**TASK BRIEF:**
From the first record to the last, write each one out again exactly.

··· LISTED RECORDS ···

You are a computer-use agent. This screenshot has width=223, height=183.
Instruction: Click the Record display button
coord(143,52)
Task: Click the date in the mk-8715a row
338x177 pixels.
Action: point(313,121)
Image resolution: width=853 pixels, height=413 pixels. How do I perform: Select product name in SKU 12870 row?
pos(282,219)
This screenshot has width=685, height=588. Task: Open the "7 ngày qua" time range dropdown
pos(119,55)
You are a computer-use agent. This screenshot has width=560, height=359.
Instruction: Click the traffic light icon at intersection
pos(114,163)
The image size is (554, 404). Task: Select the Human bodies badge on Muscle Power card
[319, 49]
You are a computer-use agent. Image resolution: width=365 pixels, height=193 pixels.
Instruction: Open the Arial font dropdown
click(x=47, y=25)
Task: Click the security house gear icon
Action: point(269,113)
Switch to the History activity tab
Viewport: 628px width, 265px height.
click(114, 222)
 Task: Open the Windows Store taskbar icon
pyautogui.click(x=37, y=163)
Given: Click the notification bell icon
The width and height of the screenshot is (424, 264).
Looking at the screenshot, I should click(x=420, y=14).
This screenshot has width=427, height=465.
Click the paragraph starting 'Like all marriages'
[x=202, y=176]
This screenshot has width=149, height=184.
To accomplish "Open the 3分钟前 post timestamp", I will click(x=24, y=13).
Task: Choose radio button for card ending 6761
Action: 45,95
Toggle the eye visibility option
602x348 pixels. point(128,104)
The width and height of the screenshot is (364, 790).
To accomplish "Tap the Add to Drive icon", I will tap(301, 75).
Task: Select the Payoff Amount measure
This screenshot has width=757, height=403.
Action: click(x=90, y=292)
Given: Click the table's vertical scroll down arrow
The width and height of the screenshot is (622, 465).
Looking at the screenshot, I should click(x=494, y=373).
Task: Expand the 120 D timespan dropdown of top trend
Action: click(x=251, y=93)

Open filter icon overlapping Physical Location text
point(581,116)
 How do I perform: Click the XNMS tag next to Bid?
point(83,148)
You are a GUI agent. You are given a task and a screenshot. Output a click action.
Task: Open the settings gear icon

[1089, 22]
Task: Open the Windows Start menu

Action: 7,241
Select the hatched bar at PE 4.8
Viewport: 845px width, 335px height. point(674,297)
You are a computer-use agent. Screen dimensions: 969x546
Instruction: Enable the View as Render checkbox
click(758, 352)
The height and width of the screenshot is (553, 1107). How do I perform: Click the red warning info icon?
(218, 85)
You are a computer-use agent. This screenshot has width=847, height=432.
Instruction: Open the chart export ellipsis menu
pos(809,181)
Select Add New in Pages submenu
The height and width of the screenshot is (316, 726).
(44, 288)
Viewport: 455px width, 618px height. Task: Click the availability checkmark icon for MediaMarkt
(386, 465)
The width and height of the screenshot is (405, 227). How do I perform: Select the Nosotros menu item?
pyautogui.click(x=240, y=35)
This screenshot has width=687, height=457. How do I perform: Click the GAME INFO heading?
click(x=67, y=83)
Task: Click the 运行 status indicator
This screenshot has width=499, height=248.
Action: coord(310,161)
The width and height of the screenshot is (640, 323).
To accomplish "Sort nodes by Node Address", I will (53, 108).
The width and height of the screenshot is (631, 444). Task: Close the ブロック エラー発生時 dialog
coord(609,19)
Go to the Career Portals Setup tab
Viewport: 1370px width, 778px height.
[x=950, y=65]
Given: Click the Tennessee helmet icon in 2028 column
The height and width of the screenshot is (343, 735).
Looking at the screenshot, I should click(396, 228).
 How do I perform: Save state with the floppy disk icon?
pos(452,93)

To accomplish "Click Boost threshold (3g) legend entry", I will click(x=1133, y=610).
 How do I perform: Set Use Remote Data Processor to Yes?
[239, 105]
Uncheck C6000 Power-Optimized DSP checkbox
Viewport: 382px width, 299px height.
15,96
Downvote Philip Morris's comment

···

**OUTPUT BELOW:**
You are a computer-use agent. This screenshot has width=223, height=183.
Instruction: Click the Record display button
coord(143,52)
Task: Click the date in the mk-8715a row
338x177 pixels.
Action: point(313,121)
Image resolution: width=853 pixels, height=413 pixels. How do I perform: Select product name in SKU 12870 row?
pos(282,219)
This screenshot has width=685, height=588. Task: Open the "7 ngày qua" time range dropdown
pos(119,55)
You are a computer-use agent. This screenshot has width=560, height=359.
Instruction: Click the traffic light icon at intersection
pos(114,163)
The image size is (554, 404). Task: Select the Human bodies badge on Muscle Power card
[319, 49]
You are a computer-use agent. Image resolution: width=365 pixels, height=193 pixels.
Instruction: Open the Arial font dropdown
click(x=47, y=25)
Task: Click the security house gear icon
Action: point(269,113)
Switch to the History activity tab
Viewport: 628px width, 265px height.
click(114, 222)
 Task: Open the Windows Store taskbar icon
pyautogui.click(x=37, y=163)
Given: Click the notification bell icon
The width and height of the screenshot is (424, 264).
Looking at the screenshot, I should click(x=420, y=14).
This screenshot has width=427, height=465.
Click the paragraph starting 'Like all marriages'
[x=202, y=176]
This screenshot has width=149, height=184.
To accomplish "Open the 3分钟前 post timestamp", I will click(x=24, y=13).
Task: Choose radio button for card ending 6761
Action: 45,95
Toggle the eye visibility option
602x348 pixels. point(128,104)
The width and height of the screenshot is (364, 790).
To accomplish "Tap the Add to Drive icon", I will tap(301, 75).
Task: Select the Payoff Amount measure
This screenshot has width=757, height=403.
Action: click(x=90, y=292)
Given: Click the table's vertical scroll down arrow
The width and height of the screenshot is (622, 465).
Looking at the screenshot, I should click(x=494, y=373).
Task: Expand the 120 D timespan dropdown of top trend
Action: click(x=251, y=93)

Open filter icon overlapping Physical Location text
point(581,116)
 How do I perform: Click the XNMS tag next to Bid?
point(83,148)
You are a GUI agent. You are given a task and a screenshot. Output a click action.
Task: Open the settings gear icon

[1089, 22]
Task: Open the Windows Start menu

Action: 7,241
Select the hatched bar at PE 4.8
Viewport: 845px width, 335px height. point(674,297)
You are a computer-use agent. Screen dimensions: 969x546
Instruction: Enable the View as Render checkbox
click(758, 352)
The height and width of the screenshot is (553, 1107). How do I perform: Click the red warning info icon?
(218, 85)
You are a computer-use agent. This screenshot has width=847, height=432.
Instruction: Open the chart export ellipsis menu
pos(809,181)
Select Add New in Pages submenu
The height and width of the screenshot is (316, 726).
(44, 288)
Viewport: 455px width, 618px height. Task: Click the availability checkmark icon for MediaMarkt
(386, 465)
The width and height of the screenshot is (405, 227). How do I perform: Select the Nosotros menu item?
pyautogui.click(x=240, y=35)
This screenshot has width=687, height=457. How do I perform: Click the GAME INFO heading?
click(x=67, y=83)
Task: Click the 运行 status indicator
This screenshot has width=499, height=248.
Action: coord(310,161)
The width and height of the screenshot is (640, 323).
To accomplish "Sort nodes by Node Address", I will (53, 108).
The width and height of the screenshot is (631, 444). Task: Close the ブロック エラー発生時 dialog
coord(609,19)
Go to the Career Portals Setup tab
Viewport: 1370px width, 778px height.
[x=950, y=65]
Given: Click the Tennessee helmet icon in 2028 column
The height and width of the screenshot is (343, 735).
Looking at the screenshot, I should click(396, 228).
 How do I perform: Save state with the floppy disk icon?
pos(452,93)

To accomplish "Click Boost threshold (3g) legend entry", I will click(x=1133, y=610).
 How do I perform: Set Use Remote Data Processor to Yes?
[239, 105]
Uncheck C6000 Power-Optimized DSP checkbox
Viewport: 382px width, 299px height.
15,96
Downvote Philip Morris's comment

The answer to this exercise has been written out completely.